Daha fazla zaman geçer. Mikhail, çalışkan, sessiz ve gizemli bir şekilde ciddi kalmaya devam eder. Bir gün, Marya adında bir kadın, ikiz kızları için bot almak üzere dükkana gelir, kızlardan birinin ayağı sakattır. Marya, bu kızların koruyucusu olma hikayesini anlatır. Kızlar biyolojik kızları değildir, ancak her iki ebeveynleri öldükten sonra onları bebekken evlat edinmiştir. Marya’nın hikayesi boyunca, Mikhail çok garip davranır, genç kızlara bakar. Marya ve kızları dükkanı terk ettiğinde, Semyon ve Matryona, Mikhail’in yine parladığını fark ederler.
Semyon, Mikhail’e neden gülümsediğini sorduğunda, Mikhail ona Tanrı’nın kendisini affettiğini söyler. Mikhail’in tüm bedeni parlamaya başlar ve Semyon ve Matryona aniden Mikhail’in bir insan olmadığını, bir melek olduğunu anlarlar. Ona üç gizemli gülümsemenin anlamını açıklamasını isterler ve Mikhail onlara, Tanrı tarafından cezalandırıldığını ve üç ders öğrenmek için yeryüzüne gönderildiğini anlatır; her gülümsediğinde, üç dersten birini öğrenmiş ve cennete dönmeye bir adım daha yaklaşmıştı. Mikhail, Tanrı’ya itaat etmediği için cezalandırıldığını açıklar: Tanrı ona, ikiz doğuran bir kadının ruhunu almasını söylemişti, ancak Mikhail kadına acıdı ve kızlarına bakması için onun hayatta kalmasına izin verdi. Mikhail’in kendisine itaat etmediğini duyan Tanrı, Mikhail’i kadının ruhunu almak için yeryüzüne geri gönderdi ve sonra orada ölümlü olarak kaldı, ta ki üç gerçeği öğrenene kadar: insanın içinde ne yaşar, insana ne verilmez ve insanlar neyle yaşar.
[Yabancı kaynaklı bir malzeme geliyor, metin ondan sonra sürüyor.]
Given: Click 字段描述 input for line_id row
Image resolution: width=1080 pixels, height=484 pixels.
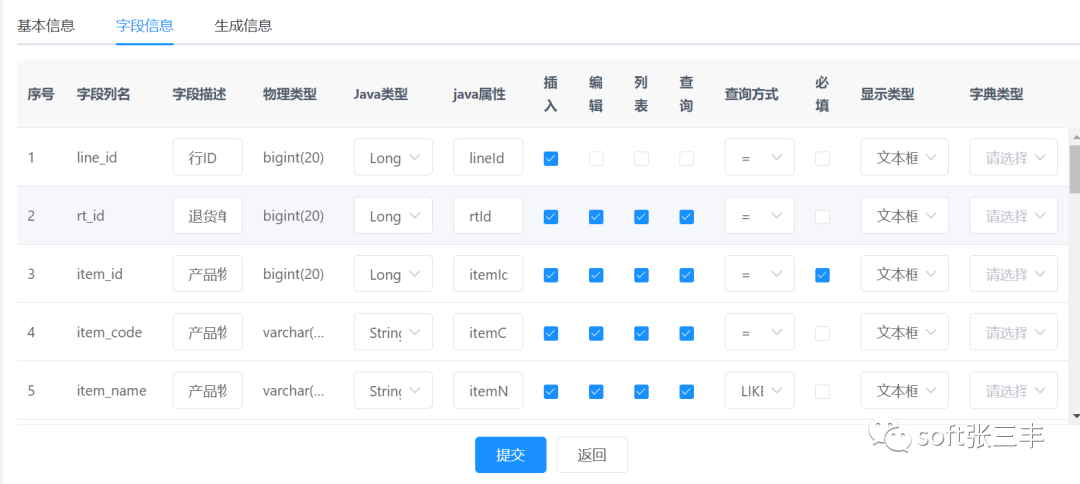Looking at the screenshot, I should 208,158.

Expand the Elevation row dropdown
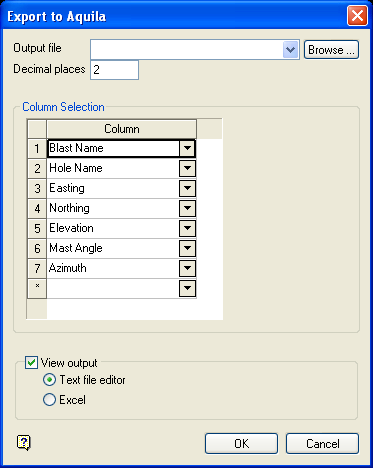coord(187,228)
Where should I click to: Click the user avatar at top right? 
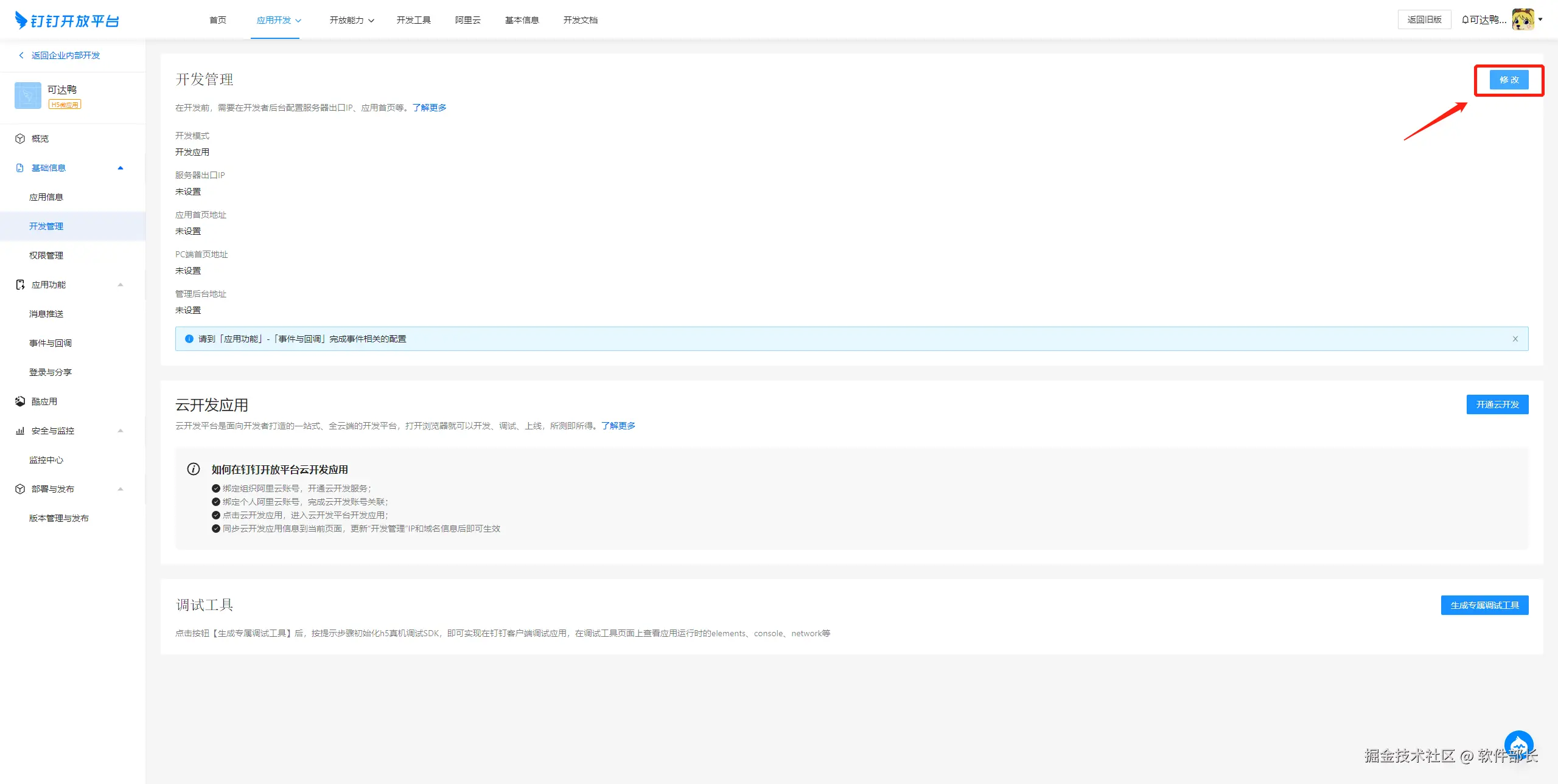pos(1523,19)
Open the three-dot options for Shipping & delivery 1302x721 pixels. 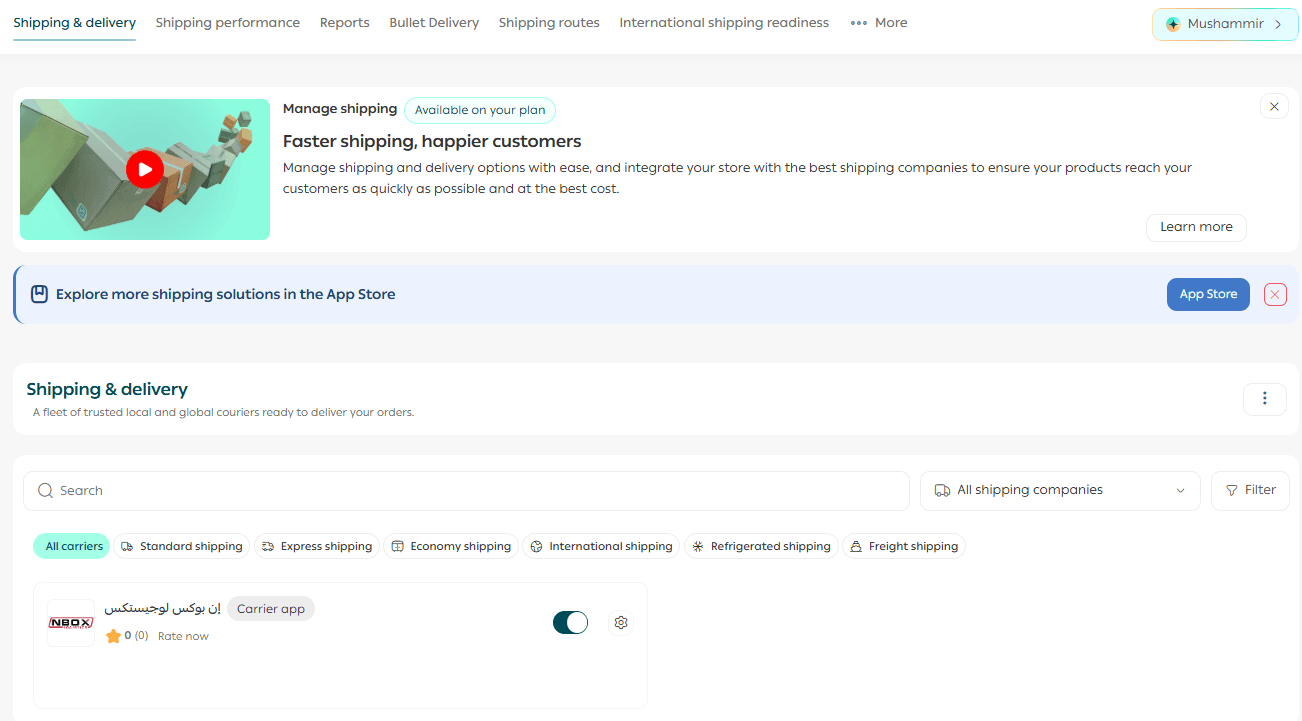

Mikhail, ilk gerçeği Matryona’nın kalbinin kendisine karşı yumuşadığını gördüğünde öğrendi; insanın içinde sevgi yaşadığını anladı. İkinci gerçeği, zengin beyefendinin bir yıl boyunca bot sipariş ettiğini, ancak aynı gün öleceğini bilmediğini gördüğünde anladı: insana verilmeyen şey, kendi ölümünün bilgisidir. Ve Tanrı’nın üçüncü gerçeğini, başlangıçta kurtarmaya çalıştığı kadının kızları olan ikiz kızları gördüğünde anladı. Mikhail, kızların annesinin onu, çocukların bir annenin bakımına ihtiyaç duyduğu için onun olmadan hayatta kalamayacaklarına ikna etmesine izin vermişti. Ancak, kızların bir yabancı tarafından ne kadar iyi bakıldığını gördüğünde – ve Marya’nın onlara olan sevgisinin gücünü gördüğünde – ölen annelerine inanmış olmanın yaptığı hatayı anladı. İnsanların yaşadığı şeyin ebeveyn sevgisi değil, genel olarak sevgi olduğunu anladı. Bu üç gerçeği öğrendikten ve hikayesini Semyon ve Matryona’ya anlattıktan sonra, Mikhail bir ateş sütunu içinde cennete yükselir.